** Work required **
Render the lines of the data as a JSON list of strings, one string per line, with blank lines and pictures left out. Begin at the line that contains "Sort by Miesiąc column arrows" and stop after the line that contains "point(75,62)".

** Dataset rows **
━━━━━━━━━━━━━━━━━━━━

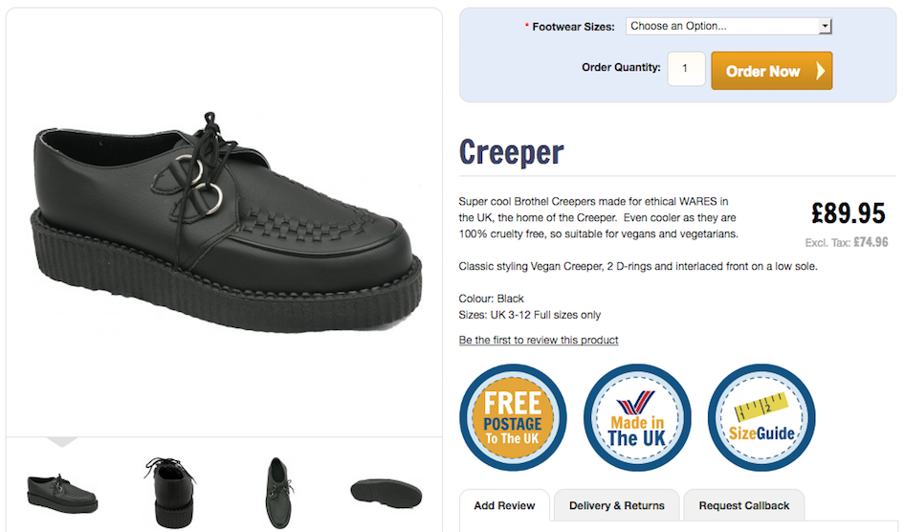Click the Order Now button

click(x=771, y=71)
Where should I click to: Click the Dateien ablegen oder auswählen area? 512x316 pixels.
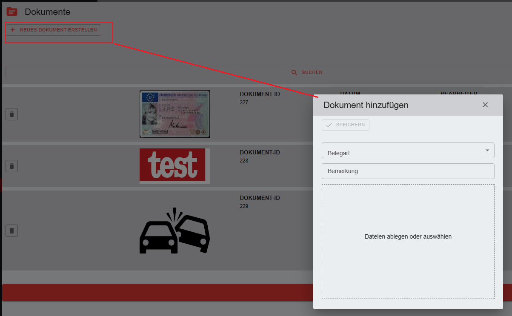(408, 241)
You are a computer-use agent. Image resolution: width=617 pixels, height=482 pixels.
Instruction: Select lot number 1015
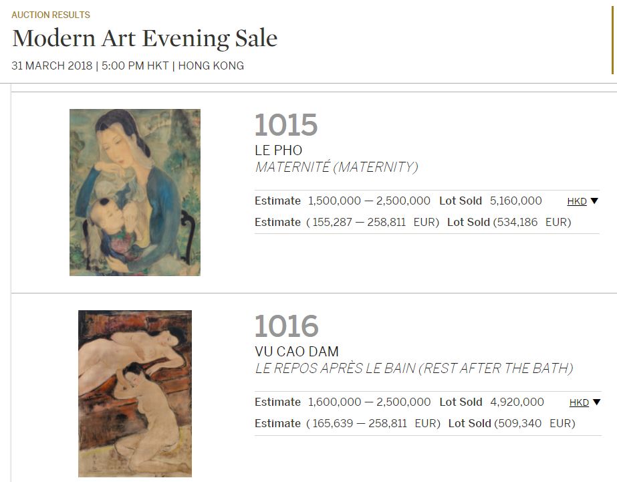click(x=285, y=126)
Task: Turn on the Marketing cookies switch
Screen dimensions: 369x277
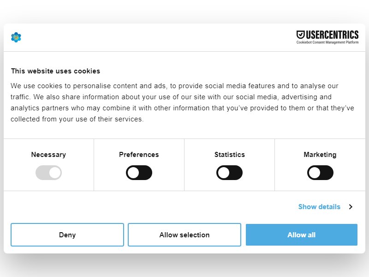Action: coord(320,173)
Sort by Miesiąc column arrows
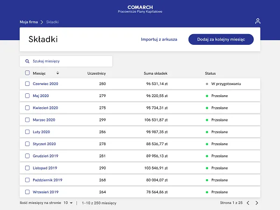The height and width of the screenshot is (210, 280). [x=57, y=73]
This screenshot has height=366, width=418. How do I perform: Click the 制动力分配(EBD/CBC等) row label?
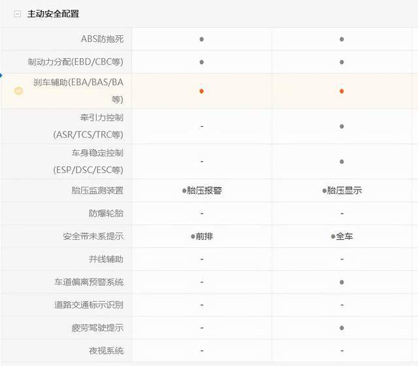point(75,62)
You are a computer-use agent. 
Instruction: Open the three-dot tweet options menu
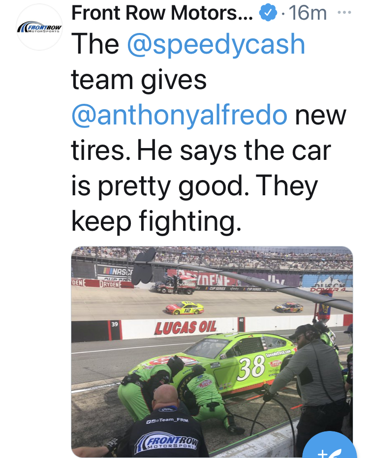[x=344, y=13]
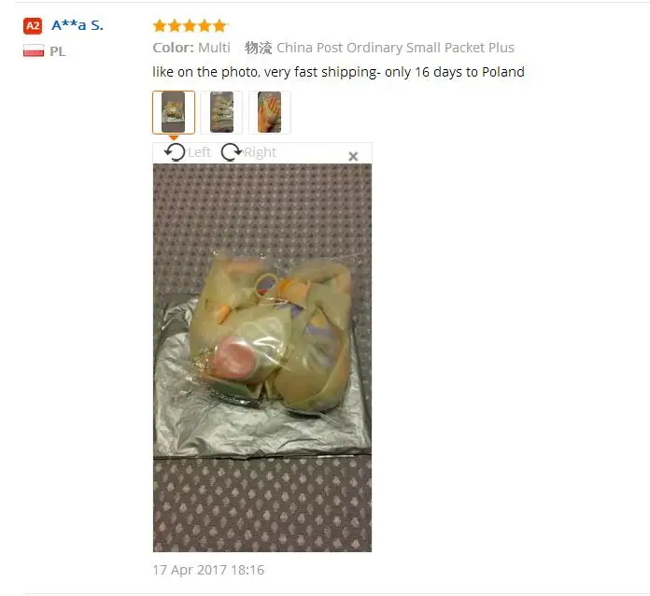This screenshot has width=650, height=596.
Task: View the third review photo thumbnail
Action: click(270, 112)
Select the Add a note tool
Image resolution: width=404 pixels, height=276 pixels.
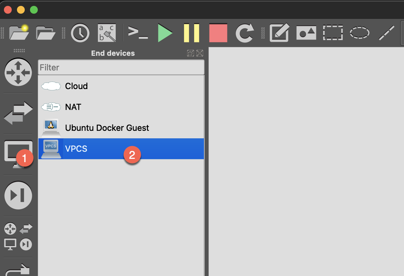pos(279,33)

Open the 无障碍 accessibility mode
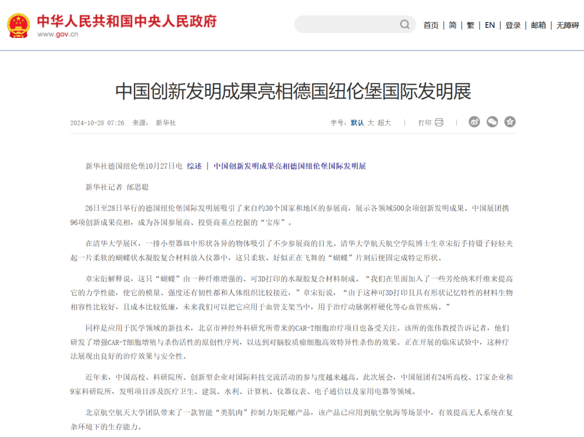[x=566, y=26]
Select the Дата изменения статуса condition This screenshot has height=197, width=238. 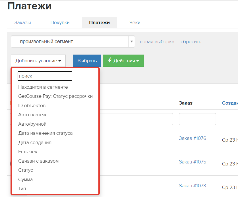tap(45, 133)
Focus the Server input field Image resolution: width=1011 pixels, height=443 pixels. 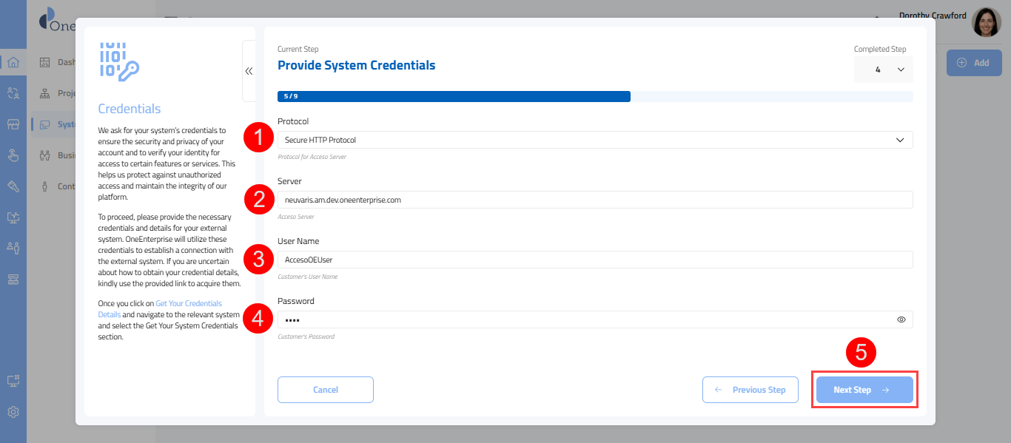pos(594,200)
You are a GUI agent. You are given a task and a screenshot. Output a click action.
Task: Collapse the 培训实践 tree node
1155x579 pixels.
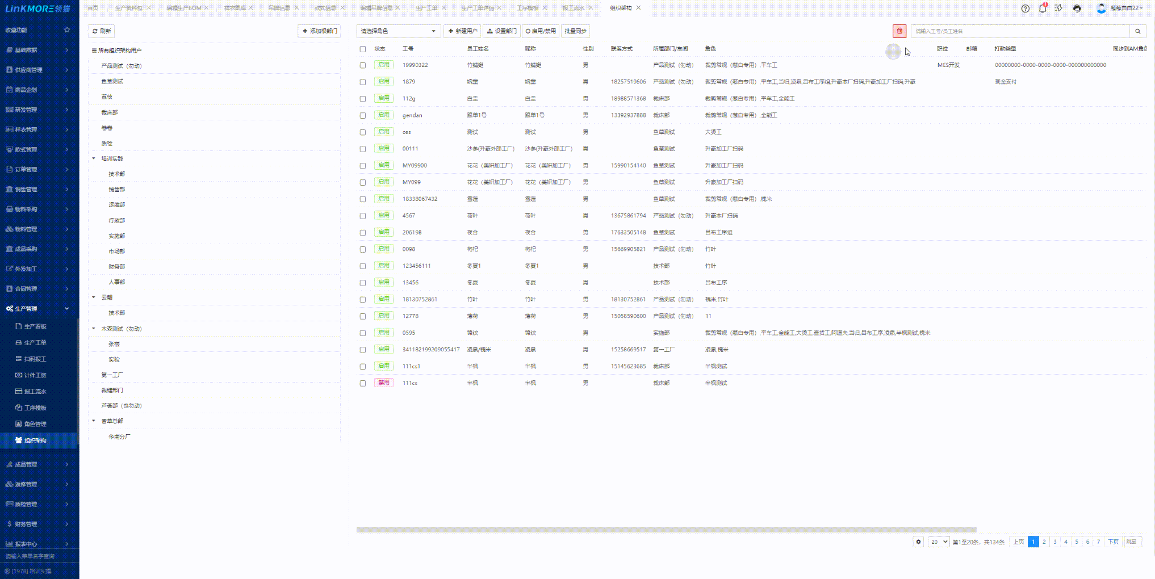[x=94, y=158]
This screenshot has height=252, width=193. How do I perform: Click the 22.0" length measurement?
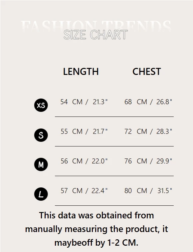click(x=99, y=161)
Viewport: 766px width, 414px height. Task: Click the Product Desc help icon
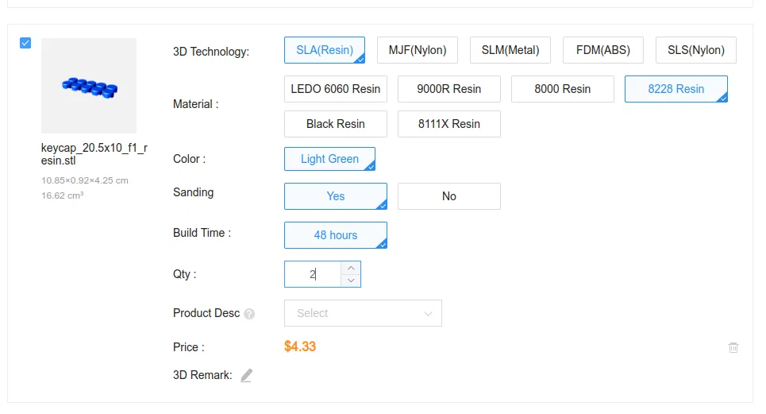tap(249, 314)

━━━━━━━━━━━━━━━━━━━━

** Solution to the problem **
[
  "Sort by Miesiąc column arrows",
  "The height and width of the screenshot is (210, 280). [x=57, y=73]",
  "This screenshot has height=366, width=418. How do I perform: Click the 制动力分配(EBD/CBC等) row label?",
  "point(75,62)"
]